** Start PASSAGE PROVIDED **

How Digital Assistants Control Apps and Ask for More Information
This patent describes how a digital assistant on a device can understand what a user wants from a natural language command, find the right app, get a step-by-step guide from another device, and then ask the user for more details on the screen to complete the task with that app.
Patent Number
US 11204787
Status
Active
Filing Date
January 5, 2018
Grant Date
December 21, 2021
Expiration
~January 2038 (estimated)
Claims
48
Assignee
Apple Inc
Inventors
Carey E. RADEBAUGH, Rohit DASARI, Trungtin TRAN, Vineet Khosla, Brandon J. NEWENDORP, Corey J. PETERSON
Citations
48 forward · 2801 backward
What it covers
This patent details a system where an electronic device, like a smartphone, receives a natural-language voice command from a user. The device then figures out the user's 'intent' (what they want to do) and identifies a specific software application on the device that can perform that task. Uniquely, the device then receives a 'task flow'—a series of programmed steps—from a *second electronic device* (Claim 1). This task flow guides how the primary device interacts with the identified app. If the app needs more information to complete the task, it sends a request. The device then uses the touch-sensitive display to show a 'query' (a question) to the user, determined by the task flow. After the user provides a 'second user input' (the answer to the query), the device sends this response back to the app to help it finish the task. For example, if you tell your phone, "Order a pizza," the phone identifies a pizza ordering app, gets the steps for ordering from a server, and if the app needs to know the topping, it might display, "What toppings would you like?" on your screen.

** End PASSAGE PROVIDED **

WORK TO BE COMPLETED →
Using the patent summary on digital assistants, mark each statement yes or no, and back each answer with the deciding words quoted from the text: (a) the patent was filed in 2018; (b) the patent has expired; (c) the device presents the query to the user through its speaker. The listing that comes next has nothing to do with this.

** Start DATA SHOWN **

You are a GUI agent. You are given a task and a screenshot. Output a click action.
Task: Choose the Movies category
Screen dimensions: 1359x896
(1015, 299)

** End DATA SHOWN **

ANSWER TO THIS PROBLEM →
(a) Yes: "January 5, 2018"
(b) No: "Active"
(c) No: "uses the touch-sensitive display to show a 'query'"